BACAAN —
>>
Sabtu, 28 Agustus 2010

KESEDIAAN BERKORBAN

Berkorban, adalah suatu kondisi di mana seseorang memberikan atau mengerjakan sesuatu yang bernilai dalam hidupnya, untuk dipersembahkan kepada orang lain atau suatu masyarakat, agar dapat bersama-sama mencapai kemuliaan.


Tidak jarang semangat berkorban pada diri seseorang diawali oleh suatu penolakan, ketika ada orang lain yang menyatakan bahwa sesuatu yang akan diberikan atau dikerjakan merupakan sesuatu yang tidak benar, atau ketika ia tidak mendapat ijin dari pemegang otoritas (kekuasaan) untuk memberikan atau mengerjakan sesuatu. Oleh karena itu, seseorang yang siap berkorban harus mampu mengatasi hal ini.


Untuk melaksanakan tujuan hidup, yaitu melakukan kebajikan sebanyak-banyaknya, maka seseorang perlu untuk memiliki pemikiran, sikap, tindakan, dan perilaku yang memperlihatkan substansi siap berkorban. Dengan substansi ini, maka orang tersebut dapat memberikan atau mengerjakan sesuatu yang bernilai dalam hidupnya, untuk dipersembahkan kepada orang lain atau suatu masyarakat, agar dapat bersama-sama mencapai kemuliaan.
<<
INFORMASI YANG DIBERIKAN —
>>
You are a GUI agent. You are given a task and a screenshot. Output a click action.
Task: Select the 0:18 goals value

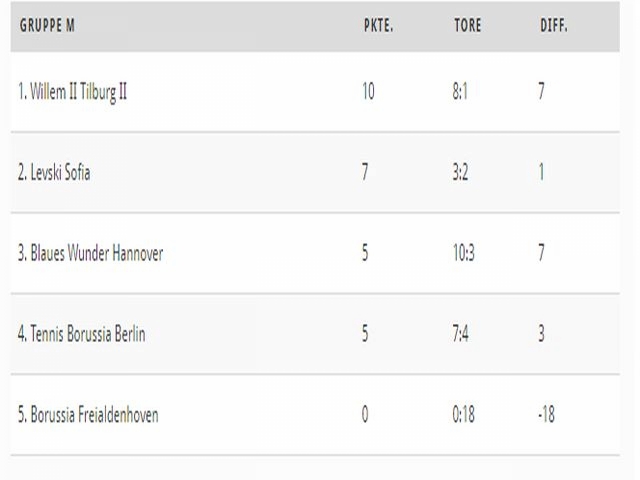point(464,414)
<<
DAFTAR TUGAS —
[A] Jawablah pertanyaan berikut berdasarkan bacaan tentang kesediaan berkorban.
(i) Menurut bacaan, apa tujuan seseorang memberikan atau mengerjakan sesuatu yang bernilai bagi orang lain atau masyarakat?
(ii) Semangat berkorban pada diri seseorang tidak jarang diawali oleh apa?
(iii) Apa tujuan hidup yang disebutkan dalam bacaan?
[B] Ulangi dengan tepat bagian bacaan tentang kesediaan berkorban dari "Berkorban, adalah suatu" sampai "mengatasi hal ini.".
Materi di atas berdiri sendiri dan terpisah dari bacaan.

PENYELESAIAN SOAL —
[A]
(i) Agar dapat bersama-sama mencapai kemuliaan.
(ii) Oleh suatu penolakan.
(iii) Melakukan kebajikan sebanyak-banyaknya.

[B]
Berkorban, adalah suatu kondisi di mana seseorang memberikan atau mengerjakan sesuatu yang bernilai dalam hidupnya, untuk dipersembahkan kepada orang lain atau suatu masyarakat, agar dapat bersama-sama mencapai kemuliaan.


Tidak jarang semangat berkorban pada diri seseorang diawali oleh suatu penolakan, ketika ada orang lain yang menyatakan bahwa sesuatu yang akan diberikan atau dikerjakan merupakan sesuatu yang tidak benar, atau ketika ia tidak mendapat ijin dari pemegang otoritas (kekuasaan) untuk memberikan atau mengerjakan sesuatu. Oleh karena itu, seseorang yang siap berkorban harus mampu mengatasi hal ini.